There are many joys to cycling the land; riding up and over three Continental Divide passes in a day is one of them. A bloody melange of blood, dust, and gravel; on the downslope of the third pass, is not. Aside, Helena National Forest was just another day.
On the backside of Priest Pass, less than 15 downhill miles from Helena, I was probably focused more on cold milk than on cobbled roadways. Actually, a single melon-sized cobble in the roadway was enough to unseat me from my proud, lofty perch. I had been riding shirtless most of the day– three passes and ninety degrees excuses me from decency– yet had retained my helmet (always) and clownish lime-green speckled not-Wayfarer sunglasses. I was proudly being weird amidst more traditional outdoorsmen– I figured the beard would excuse me.

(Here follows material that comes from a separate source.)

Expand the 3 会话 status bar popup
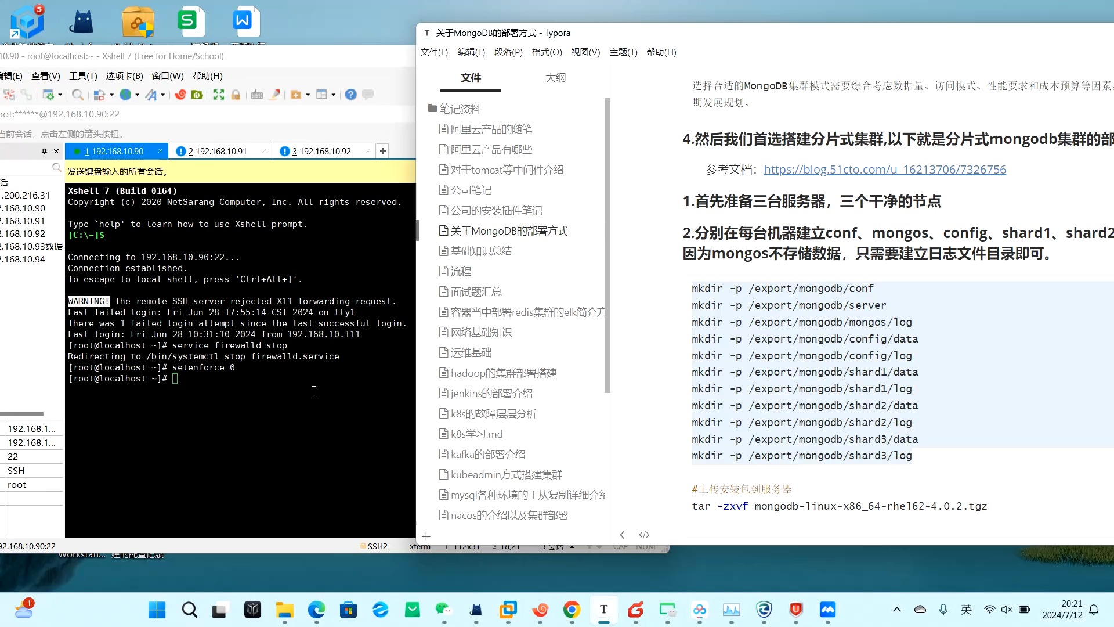This screenshot has height=627, width=1114. click(572, 546)
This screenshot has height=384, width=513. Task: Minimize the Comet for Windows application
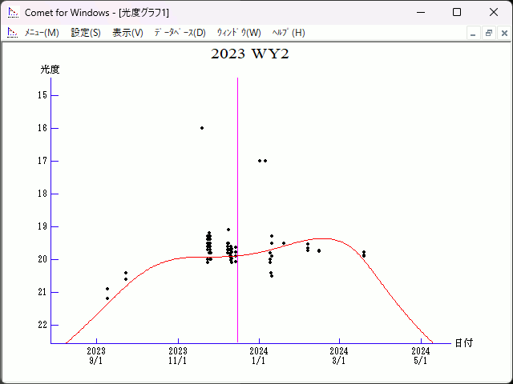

Over the pass and gaining speed, I waved to a man suiting up with a bow and a handgun, on a mountain bike. Eight seconds later I was sliding along dusty, dirt track tangled with my bicycle. I quickly stood up to wave to the crowd, and to dismiss the suspicion that I was “hurt”. No one had seen it, and it did hurt. “Fffff…”, I grimaced, then went back to pretending.

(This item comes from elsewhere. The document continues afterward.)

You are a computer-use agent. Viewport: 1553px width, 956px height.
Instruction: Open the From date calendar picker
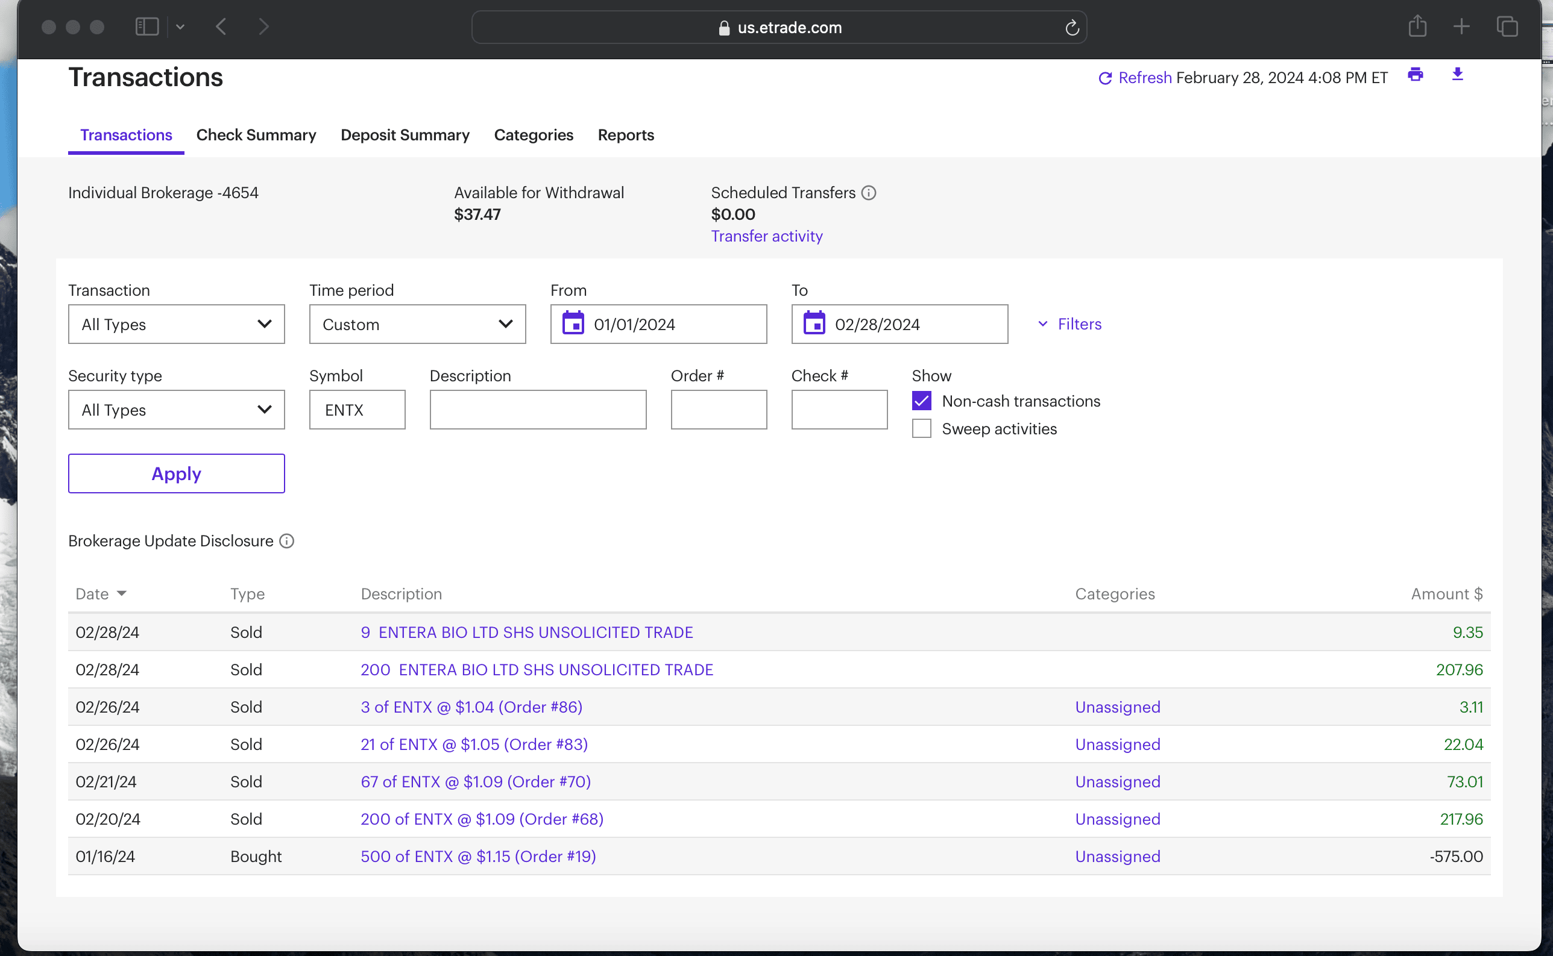[573, 324]
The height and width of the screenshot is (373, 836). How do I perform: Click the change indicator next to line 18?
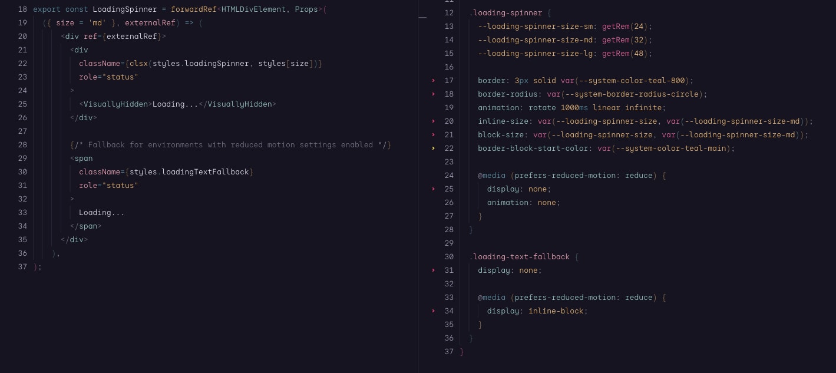(x=434, y=94)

I washed up with water– which makes muddy blood– and rode to town, broken.
I got some first aid fixins at the grocery store, and had a picnic pondside which included: A quick dip to start, followed by some rubbing alcohol (hurts, a lot), Neosporin, and a side of gauze and tape. I felt human again.

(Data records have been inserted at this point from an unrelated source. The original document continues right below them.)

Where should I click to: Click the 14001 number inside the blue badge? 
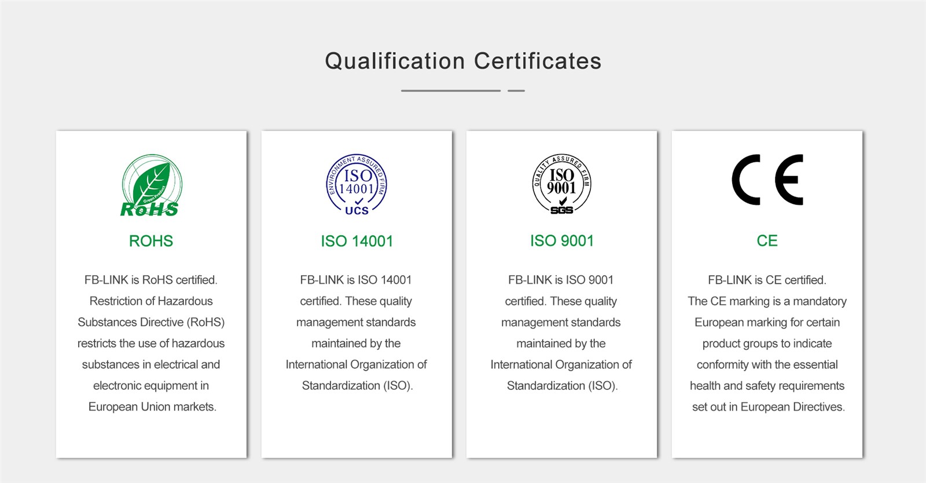(357, 189)
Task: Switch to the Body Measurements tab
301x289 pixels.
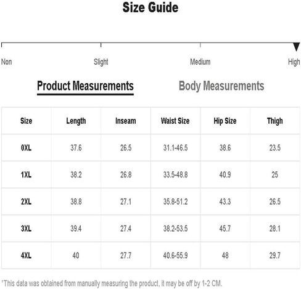Action: coord(221,86)

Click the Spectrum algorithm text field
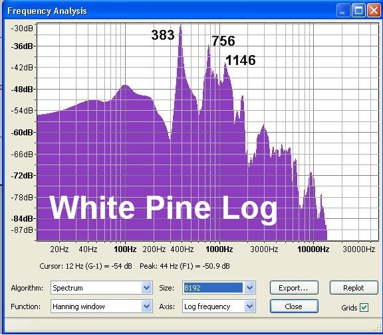(x=96, y=288)
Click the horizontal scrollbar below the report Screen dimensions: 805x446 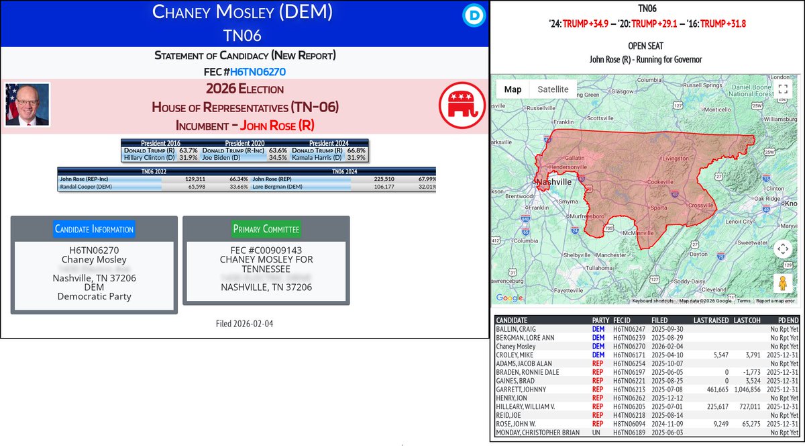pyautogui.click(x=403, y=443)
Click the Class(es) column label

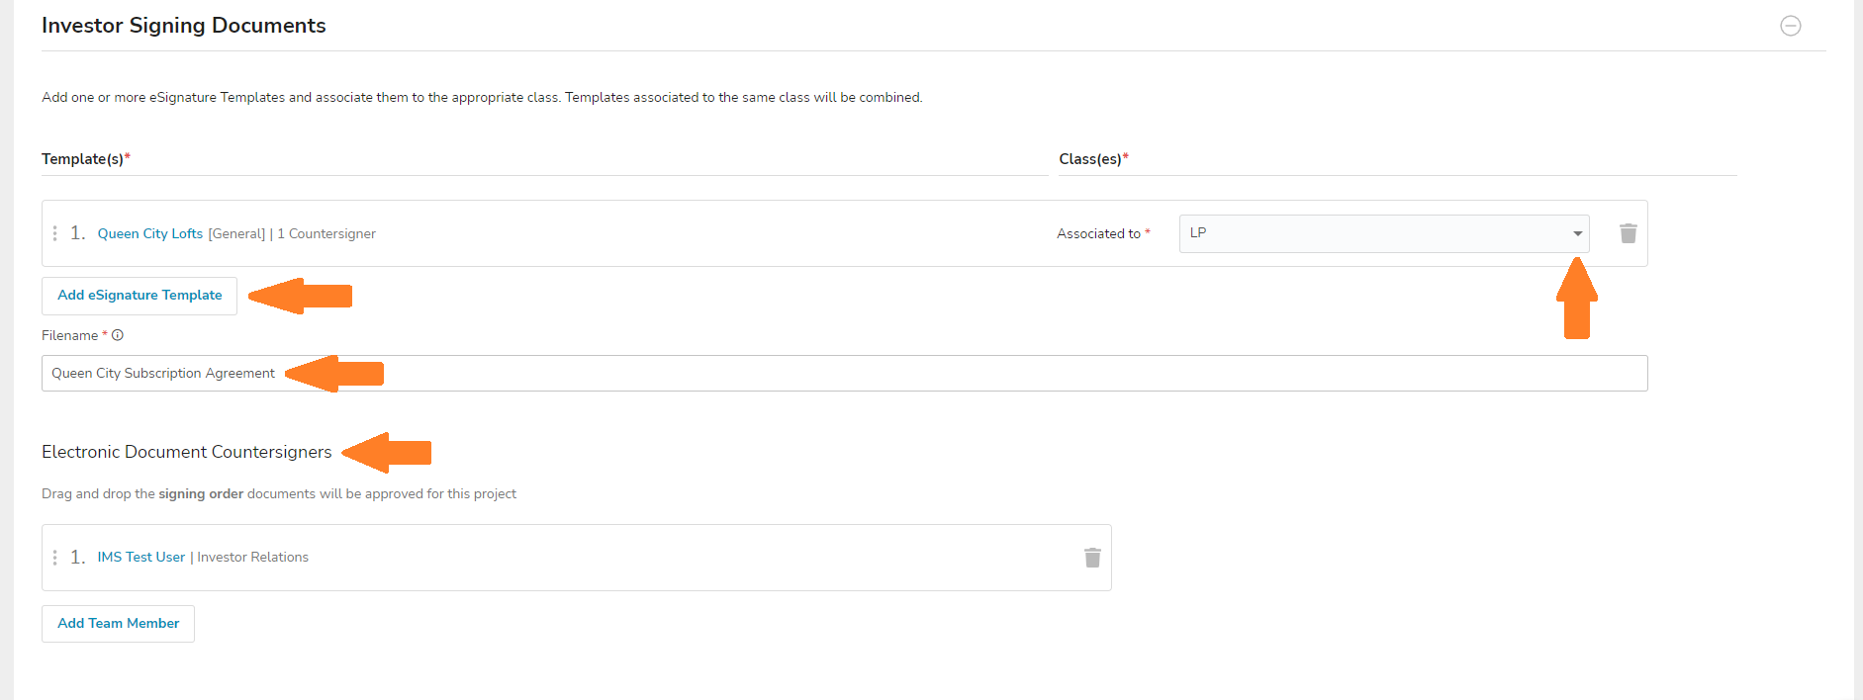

I met another touring cyclist on his way back to Seattle from Houston, and we both agreed that we had not seen or heard of any camping in town. I made a desperate attempt at securing a patch of grass by calling the police station; the dutiful operator informed me that there was “a city ordinance that prohibits camping within city limits”. Right, as do all cities, but I’m asking you a question…a favor. Maybe the message was prerecorded– she repeated the phrase four more times. Obviously, I had been persistant. Many other Montana towns have open arms to cyclists. Helena has ordinances, and a “No Vacancy” sign. Maybe that sign said No Vagrancy; I was seeing double.
John and I rode nine miles out of town to USFS land for a pleasant creekside camp. A local fellow on a vintage 26″ wheeled BMX cruiser showed us a secret campspot.
Upon returning to town the next morning, I headed directly to the State Park pond from the evening prior. This time, I was immediately identified as an out of state vagabond and asked for $3. I scoffed, sarcasto-politely thanked the kindly old man, and left.
The flickering “No Vagrancy” sign creaks, swinging in the dry winds of the high plains.
To clarify, the pond is man-made, and the park operates without gates. It looks like a city park, and Montanans come and go freely. But if you’re weird and homeless, it costs three dollars, or five; still seeing stars.
Helena has a nice looking downtown with a pedestrian mall, old brick buildings, and a rustic firetower on a hill. It’s probably a nice place to visit if you are a tourist, just not a cycle-tourist. The bar is now set low– Bozeman’s got it easy.
Note: I’m doing fine (hey mom); I’m a bit bloodied and bruised, but thankfully not my angelic (bearded, sun hardened) face. There’s a nice dent in my helmet. Now I can tell you to wear yours. Wear it: there are stupider looking hats.
I am to blame for falling, but I had been cursing my undersized 1.75″ (47mm) replacement tire all day. The CST Selecta is notably smaller than the Schwalbe Marathon tire by the same nominal description. Misrepresenting tire size should be criminal. A proper tire will be fitted in Bozeman.